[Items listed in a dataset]

>> Begin

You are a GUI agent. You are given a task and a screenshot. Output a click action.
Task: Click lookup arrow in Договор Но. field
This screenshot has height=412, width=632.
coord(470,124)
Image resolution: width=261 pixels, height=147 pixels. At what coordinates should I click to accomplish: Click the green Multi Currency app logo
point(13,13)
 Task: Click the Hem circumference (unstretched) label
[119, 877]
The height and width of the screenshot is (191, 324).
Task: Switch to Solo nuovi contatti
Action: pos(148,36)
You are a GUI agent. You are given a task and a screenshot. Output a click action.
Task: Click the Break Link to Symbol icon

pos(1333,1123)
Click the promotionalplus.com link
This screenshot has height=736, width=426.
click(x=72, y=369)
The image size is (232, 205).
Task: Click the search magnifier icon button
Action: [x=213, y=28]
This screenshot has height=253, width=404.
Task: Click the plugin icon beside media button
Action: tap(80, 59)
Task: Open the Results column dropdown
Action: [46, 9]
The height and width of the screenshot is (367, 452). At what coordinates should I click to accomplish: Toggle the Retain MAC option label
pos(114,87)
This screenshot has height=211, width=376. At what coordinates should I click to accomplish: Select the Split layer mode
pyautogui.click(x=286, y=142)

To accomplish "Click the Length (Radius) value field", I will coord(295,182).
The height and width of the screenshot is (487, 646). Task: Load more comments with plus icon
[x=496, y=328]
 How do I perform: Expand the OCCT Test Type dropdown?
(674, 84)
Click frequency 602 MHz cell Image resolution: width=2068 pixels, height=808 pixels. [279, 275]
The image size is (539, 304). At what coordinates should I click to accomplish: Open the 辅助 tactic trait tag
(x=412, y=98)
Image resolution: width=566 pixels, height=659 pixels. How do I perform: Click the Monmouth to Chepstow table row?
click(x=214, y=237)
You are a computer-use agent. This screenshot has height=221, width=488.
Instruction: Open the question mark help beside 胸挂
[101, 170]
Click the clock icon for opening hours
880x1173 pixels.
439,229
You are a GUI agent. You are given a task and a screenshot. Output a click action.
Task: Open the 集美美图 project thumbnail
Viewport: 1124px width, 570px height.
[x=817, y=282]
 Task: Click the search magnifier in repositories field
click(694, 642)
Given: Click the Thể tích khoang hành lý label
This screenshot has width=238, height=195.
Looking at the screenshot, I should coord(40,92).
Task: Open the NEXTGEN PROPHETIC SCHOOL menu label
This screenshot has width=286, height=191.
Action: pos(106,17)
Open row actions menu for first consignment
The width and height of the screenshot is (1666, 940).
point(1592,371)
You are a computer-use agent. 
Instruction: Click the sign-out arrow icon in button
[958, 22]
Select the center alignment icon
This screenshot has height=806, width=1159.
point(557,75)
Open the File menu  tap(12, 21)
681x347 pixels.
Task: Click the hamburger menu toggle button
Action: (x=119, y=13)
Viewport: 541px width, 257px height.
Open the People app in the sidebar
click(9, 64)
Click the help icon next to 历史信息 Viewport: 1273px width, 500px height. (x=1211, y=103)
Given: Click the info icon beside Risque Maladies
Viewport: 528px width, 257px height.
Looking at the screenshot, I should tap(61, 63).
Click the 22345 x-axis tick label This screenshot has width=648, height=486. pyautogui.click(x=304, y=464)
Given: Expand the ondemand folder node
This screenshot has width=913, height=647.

>> End

▶ Requirements:
Render every line of the data above as a JSON list of strings, one string per line, leaving out blank lines.

▶ Full answer:
[
  "You are a GUI agent. You are given a task and a screenshot. Output a click action.",
  "Task: Click lookup arrow in Договор Но. field",
  "This screenshot has height=412, width=632.",
  "coord(470,124)",
  "Image resolution: width=261 pixels, height=147 pixels. At what coordinates should I click to accomplish: Click the green Multi Currency app logo",
  "point(13,13)",
  " Task: Click the Hem circumference (unstretched) label",
  "[119, 877]",
  "The height and width of the screenshot is (191, 324).",
  "Task: Switch to Solo nuovi contatti",
  "Action: pos(148,36)",
  "You are a GUI agent. You are given a task and a screenshot. Output a click action.",
  "Task: Click the Break Link to Symbol icon",
  "pos(1333,1123)",
  "Click the promotionalplus.com link",
  "This screenshot has height=736, width=426.",
  "click(x=72, y=369)",
  "The image size is (232, 205).",
  "Task: Click the search magnifier icon button",
  "Action: [x=213, y=28]",
  "This screenshot has height=253, width=404.",
  "Task: Click the plugin icon beside media button",
  "Action: tap(80, 59)",
  "Task: Open the Results column dropdown",
  "Action: [46, 9]",
  "The height and width of the screenshot is (367, 452). At what coordinates should I click to accomplish: Toggle the Retain MAC option label",
  "pos(114,87)",
  "This screenshot has height=211, width=376. At what coordinates should I click to accomplish: Select the Split layer mode",
  "pyautogui.click(x=286, y=142)",
  "To accomplish \"Click the Length (Radius) value field\", I will coord(295,182).",
  "The height and width of the screenshot is (487, 646). Task: Load more comments with plus icon",
  "[x=496, y=328]",
  " How do I perform: Expand the OCCT Test Type dropdown?",
  "(674, 84)",
  "Click frequency 602 MHz cell Image resolution: width=2068 pixels, height=808 pixels. [279, 275]",
  "The image size is (539, 304). At what coordinates should I click to accomplish: Open the 辅助 tactic trait tag",
  "(x=412, y=98)",
  "Image resolution: width=566 pixels, height=659 pixels. How do I perform: Click the Monmouth to Chepstow table row?",
  "click(x=214, y=237)",
  "You are a computer-use agent. This screenshot has height=221, width=488.",
  "Instruction: Open the question mark help beside 胸挂",
  "[101, 170]",
  "Click the clock icon for opening hours",
  "880x1173 pixels.",
  "439,229",
  "You are a GUI agent. You are given a task and a screenshot. Output a click action.",
  "Task: Open the 集美美图 project thumbnail",
  "Viewport: 1124px width, 570px height.",
  "[x=817, y=282]",
  " Task: Click the search magnifier in repositories field",
  "click(694, 642)",
  "Given: Click the Thể tích khoang hành lý label",
  "This screenshot has width=238, height=195.",
  "Looking at the screenshot, I should coord(40,92).",
  "Task: Open the NEXTGEN PROPHETIC SCHOOL menu label",
  "This screenshot has width=286, height=191.",
  "Action: pos(106,17)",
  "Open row actions menu for first consignment",
  "The width and height of the screenshot is (1666, 940).",
  "point(1592,371)",
  "You are a computer-use agent. ",
  "Instruction: Click the sign-out arrow icon in button",
  "[958, 22]",
  "Select the center alignment icon",
  "This screenshot has height=806, width=1159.",
  "point(557,75)",
  "Open the File menu  tap(12, 21)",
  "681x347 pixels.",
  "Task: Click the hamburger menu toggle button",
  "Action: (x=119, y=13)",
  "Viewport: 541px width, 257px height.",
  "Open the People app in the sidebar",
  "click(9, 64)",
  "Click the help icon next to 历史信息 Viewport: 1273px width, 500px height. (x=1211, y=103)",
  "Given: Click the info icon beside Risque Maladies",
  "Viewport: 528px width, 257px height.",
  "Looking at the screenshot, I should tap(61, 63).",
  "Click the 22345 x-axis tick label This screenshot has width=648, height=486. pyautogui.click(x=304, y=464)",
  "Given: Expand the ondemand folder node",
  "This screenshot has width=913, height=647."
]